All the above works have not been transmitted to us entire, though the most of them are, as can be seen in the Bibliotheca Sanctorum Patrum, published in Paris, in 1826. This Catholic edition, we positively know, is not as impartial as it ought to be. So much has been written, for centuries, against Origen and for his justification, that a mere summary of those writings would fill volumes. Besides, would we make this summary we might perhaps be suspected of partiality, because Origen's doctrines are favorable to the bearing of this work; therefore we shall extract from the works of Feller, a Romish priest and a Jesuit, what we have to write about his accusation and justification, and about the summary of his doctrines.

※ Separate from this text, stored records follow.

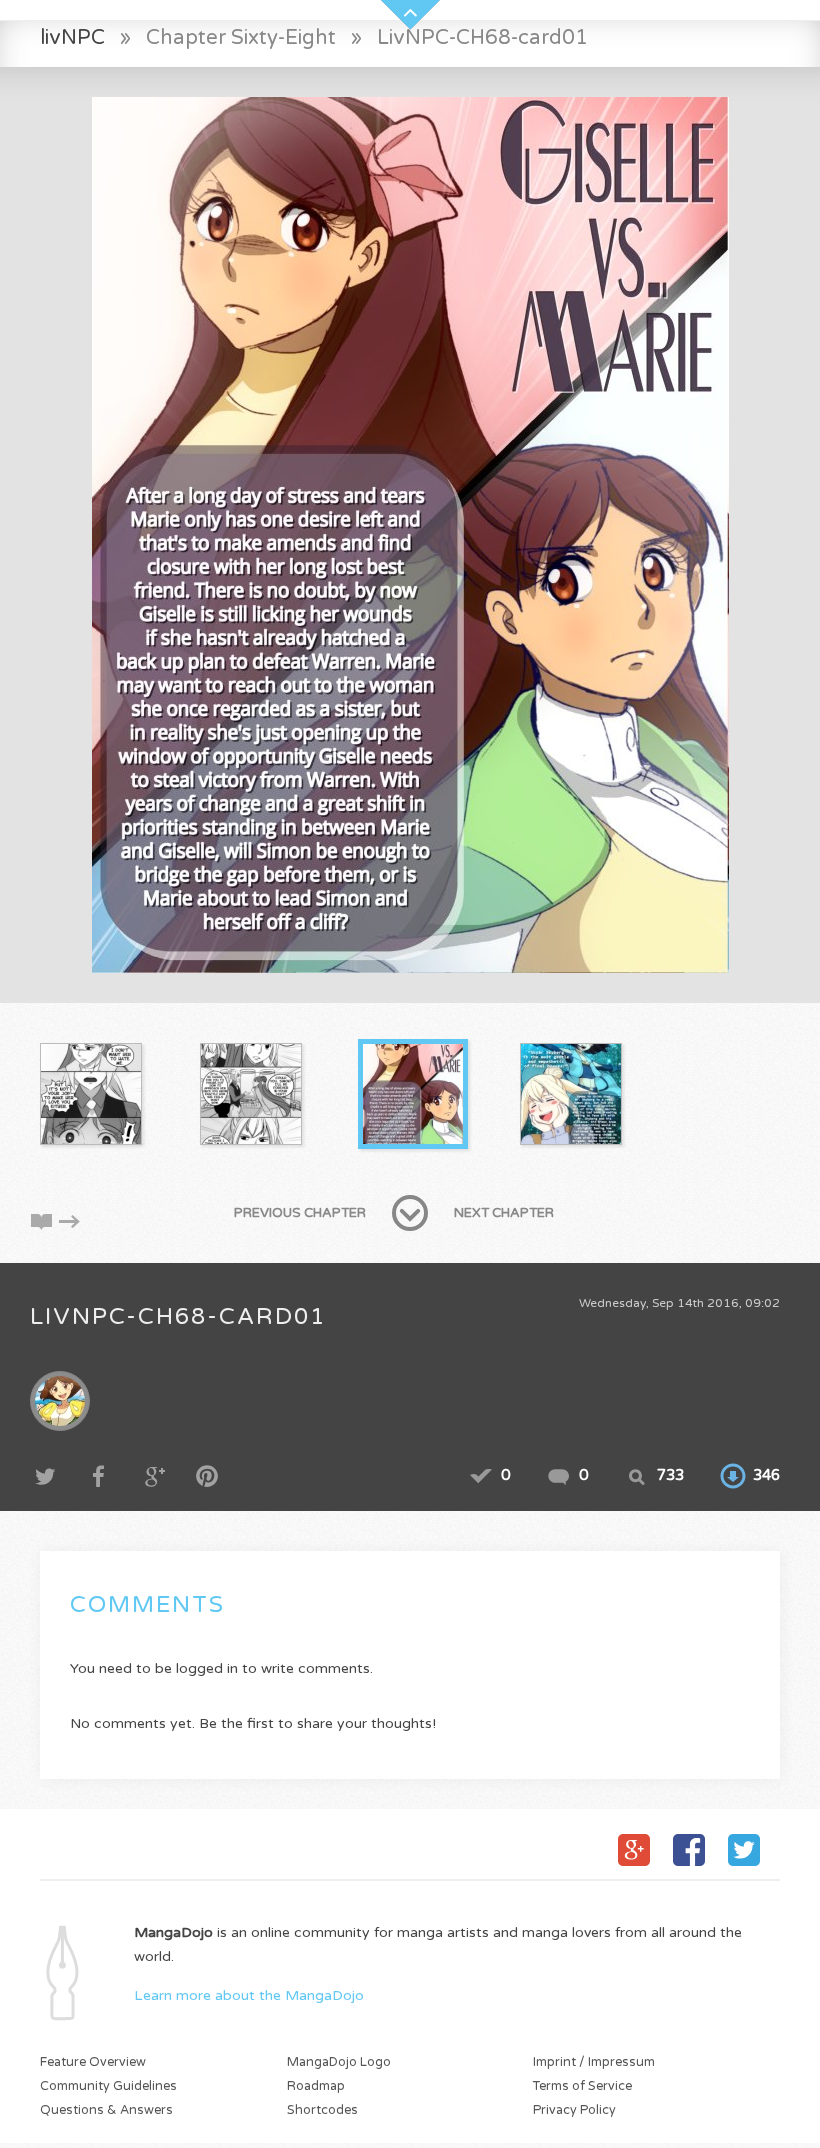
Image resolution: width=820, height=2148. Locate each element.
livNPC (72, 37)
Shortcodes (322, 2110)
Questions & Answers (106, 2110)
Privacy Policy (574, 2110)
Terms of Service (582, 2086)
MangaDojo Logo (339, 2062)
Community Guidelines (108, 2086)
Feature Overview (93, 2062)
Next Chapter (504, 1213)
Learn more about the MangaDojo (249, 1995)
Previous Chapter (300, 1213)
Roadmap (316, 2086)
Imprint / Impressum (594, 2062)
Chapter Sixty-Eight (241, 37)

Feller says, Article Origen: "In the fourth century, the Arians invoked his authority to prove that Jesus Christ was not God. St. Athanase, St. Basile, and St. Gregory of Nazianze, defended him. Hilaire, Tite de Bostres, Didyme, Ambrosius, Eusebe of Verceil, and Gregory of Nysse have laudably spoken of his works; whereas, Theodor of Mopsueste, Apollinary, and Cesary, have disparagingly written of them. Origen was condemned in the fifth general council, held at Constantinople, in 553. The pope Vigil condemned him anew. St. Epiphane, Anastase the Sinaïte, St. John Climaque, Leonce of Byzantium, Sophronius, patriarch of Jerusalem, and Antipater, bishop of Bostres, violently denounced his writings; the pope Pelage II. said that heretical works were not worse than Origen's writings. There are, in the acts of the sixth council, an edict of the emperor Constantine Pogonat, and a letter of the pope Leon II., in which he is counted with Didyme and Evagrius among the Theomaques, or enemies of God.